## WHAT THIS TASK INVOLVES
Pull out the text of each of the entries below and reproduce it word for word, leaving out the pictures.

## LISTED RECORDS
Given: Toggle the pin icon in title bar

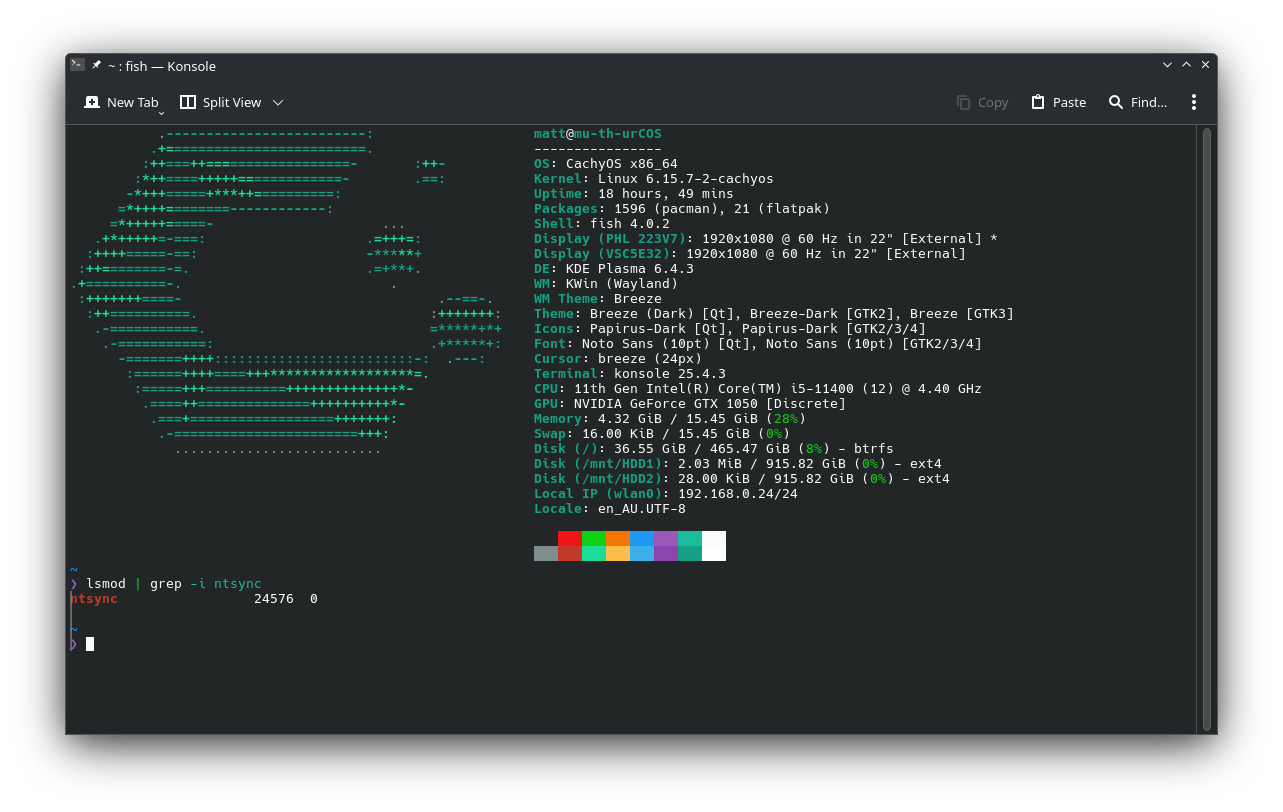Looking at the screenshot, I should (97, 65).
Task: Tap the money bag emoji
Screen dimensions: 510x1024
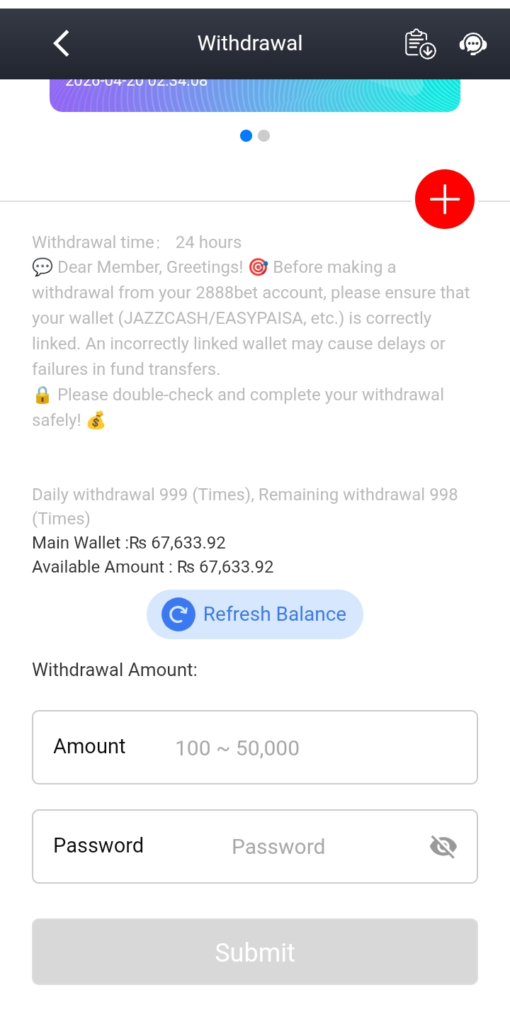Action: point(95,421)
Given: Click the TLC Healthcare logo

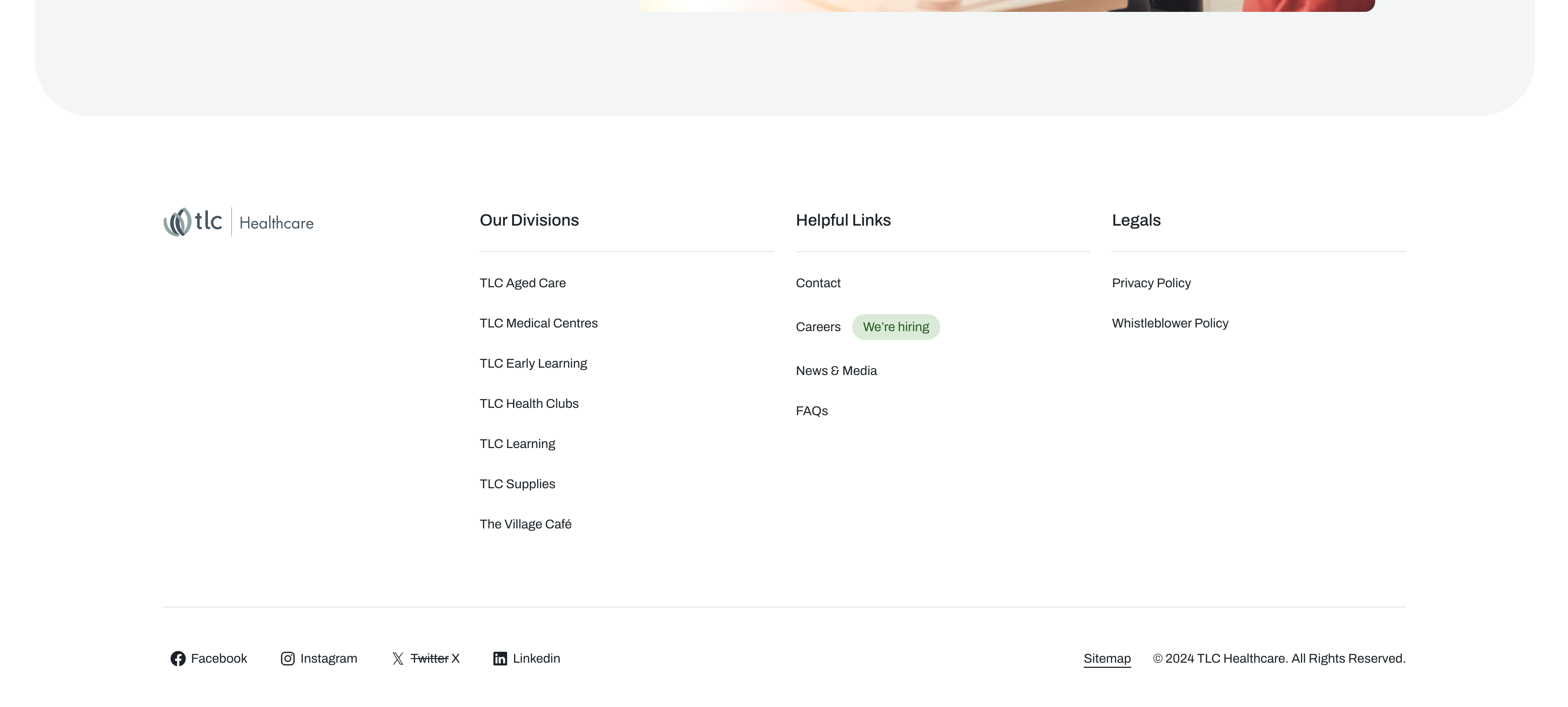Looking at the screenshot, I should tap(238, 222).
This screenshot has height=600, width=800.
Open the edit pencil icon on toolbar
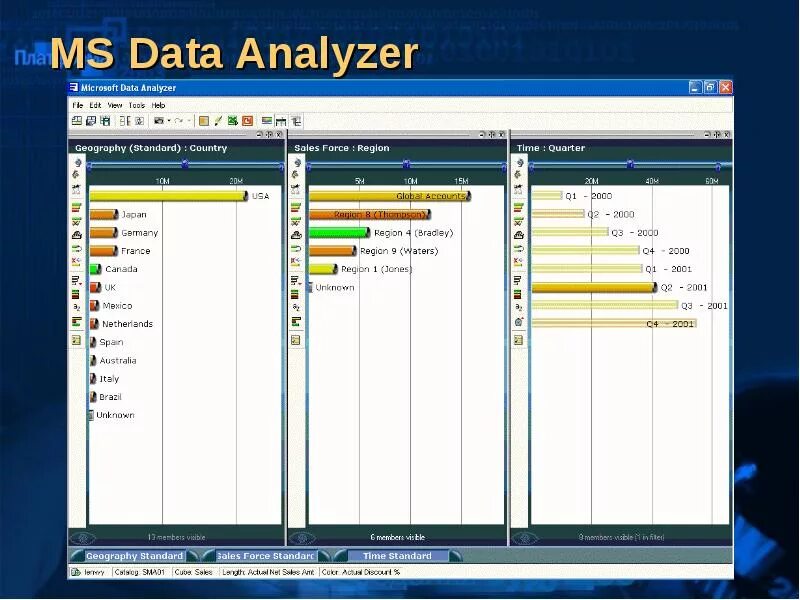216,121
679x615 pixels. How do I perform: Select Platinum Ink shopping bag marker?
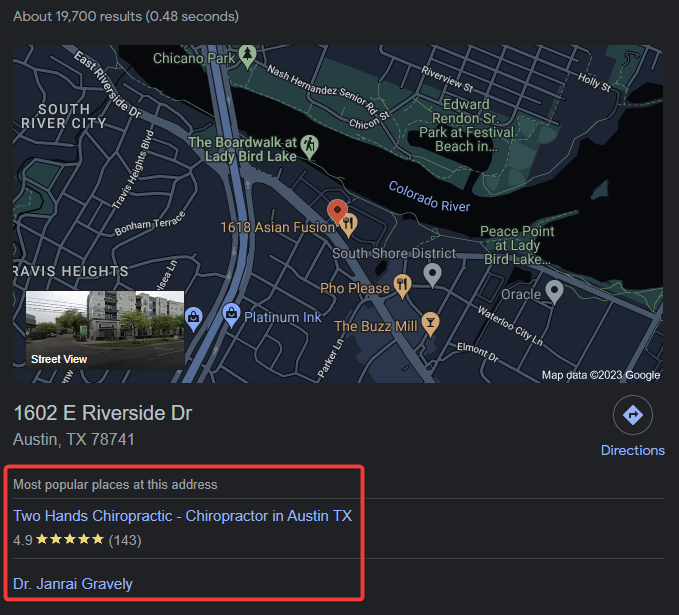point(231,315)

## WRITTEN ANSWER
Given: Toggle the pin icon in title bar

Looking at the screenshot, I should (97, 65).
Task: Tap the money bag emoji
Screen dimensions: 510x1024
Action: point(95,421)
Given: Click the TLC Healthcare logo

Looking at the screenshot, I should tap(238, 222).
This screenshot has height=600, width=800.
Open the edit pencil icon on toolbar
216,121
679x615 pixels. How do I perform: Select Platinum Ink shopping bag marker?
point(231,315)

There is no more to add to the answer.